第一章 今日で終わり
ガバッ。
文江は悪夢を見て飛び起きた。
手錠をかけられ、両腕にブラウスをかぶせられ、護送車に向かう。
報道陣のフラッシュまたフラッシュの波。マイクを持って容赦なく迫ってくるリポーター達。
両腕をひっつかまえて乱暴に足を運ばせるいかつい顔の刑事達。
両手にも全身にも冷や汗をかいていた。文江は深呼吸をして高鳴る鼓動を治めると、ゆっくと昨日の出来事に思いをはせた。
「ここは、私の部屋のベッドよね。」ふと壁の時計に目をやった。
「いっけない、遅刻だ!」文江は、あわてて飛び起きると、洗面台に向かった。じっくりと鏡を眺めている余裕はなかったが、鏡に映った自分の顔から、別のものが覗いているような悪寒を感じた。
駅までの通勤路に割と狭い交差点がある。
交通量はそう多くないのだが、よく事故の起こる交差点である。
文江は少し気になったが、時間が無い。左上のミラーに慎重に目をやると車のきていない事を確認して、一気に交差点を走り抜けた。
イライラしながらホームに入ってくる電車を待っていると何だかどこからか人の視線を感じたような気がした。見上げるとホームの天井から下がっているミラーにはまさにホームに入ろうとしている電車の影が映っていた。
「なんで、寝坊しちゃったんだろう。今日は大事な日なのに、こんなに慌てなきゃなんないなんて。いやんなっちゃう。」
文江の出勤時間は一般のサラリーマンの通常の出勤時間帯とはわざと少しずらしてあるので、予定どうり電車はそんなに混んではいない。
そうは言っても普段は座れる事はめったにない。今日は珍しく座れたので、朝方あわてて化粧もそこそこに出てきたのを思い出した。
コンパクトを取り出すと、入念に化粧を直しはじめた。いつも、それほど化粧にこだわる方ではなかったが、今日は何か違和感のようなものを感じた。鏡に映った自分の姿の後ろに何か居るような気がする。妙に気になって鏡を右や左に傾けて覗き込んでいると、正面に座っているオバさんがじっとこちらを見つめていた。
文江は、ばつが悪くなってあわててコンパクトを閉じた。
電車が到着ホームにとまると、文江は急いで階段を駆け降りた。
時計を見ると、慌てていたわりには少し余裕のある時間だった。
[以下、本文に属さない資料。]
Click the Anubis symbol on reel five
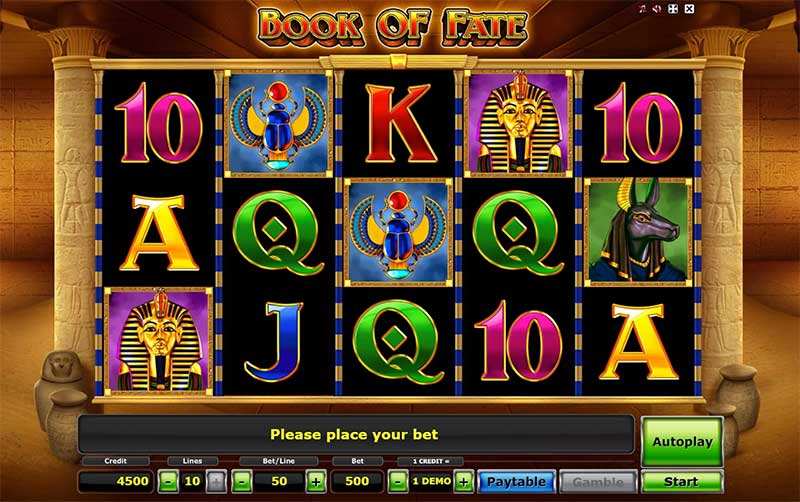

朝食もとらずに急いで出てきたので、お腹がすいていることに思い当たった。
(ゆっくり食べている時間はないわよね。)文江はあたりを見回すと、いつも通勤中によく利用している近くのコンビニエンスストアが目にとまった。
サンドイッチやおにぎりを物色していると、背後にまた視線を感じた。ゆっくりと振り返ると、店の奥に設置してある監視ミラーを通して、カウンターに立っている若い男性店員がわざと目をそらしたような素知らぬ顔でキョロキョロしていた。
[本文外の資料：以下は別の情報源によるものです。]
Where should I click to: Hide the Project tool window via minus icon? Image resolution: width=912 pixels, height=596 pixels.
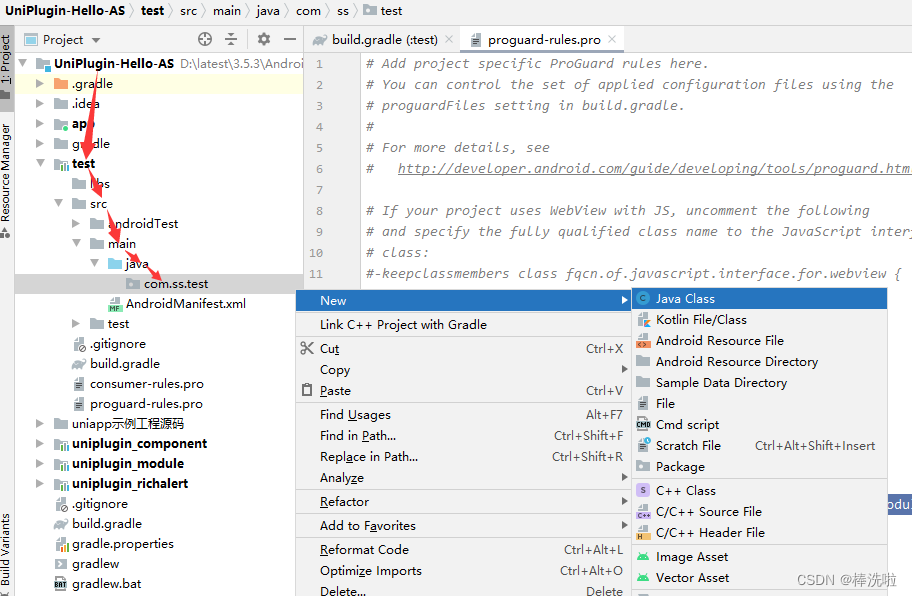point(288,39)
(ちょっと自意識過剰かな~。)文江はまた深呼吸した。
何気なく片目でミラーを眺めていると、店員が視線をそらすようにしてカウンターの隅に姿を消した。
「ここで、二・三個バッグに入れてもわかんないわよね~。」文江はクスッと思いだし笑いをした。
(大金を手に入れたのに、こんなとこで万引きしてつかまったら、ばっかみたい。)
おにぎりとサンドウィッチを買い物篭に入れると、レジに向かった。
出掛けに、出口のドアの真上に不釣り合いに大きな鏡が掲げてある事に気付いた。
(あんな鏡あったっけね?しかも、店員から見えないじゃない。)
「えー、今日でやめるってー?」
「はい」
「困るなー、急に言われても。代わりが見つかるまでは残ってよー」
「でも、次の予定が入ってるんです~。」
「あっそ。」
あっけない店長の返事に、文江は少しがっかりした。
勤務状態もあまりよくないし、このご時勢では代わりのバイトの応募などいくらでも居るのだろう。
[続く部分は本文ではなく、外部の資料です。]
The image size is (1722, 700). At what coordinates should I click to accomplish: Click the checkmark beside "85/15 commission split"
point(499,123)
店長にとっては、やめてもらってせいせいしていたのかもしれない。
そんなこと、気付きもしない文江は、がっかりした気持ち引きずりながら店を出た。
急に閑な時間が有り余るほど手に入っても何をしていいか戸惑うものだ。
文江は、何者かに引き込まれるように電車に乗ると、六本木に向かっていた。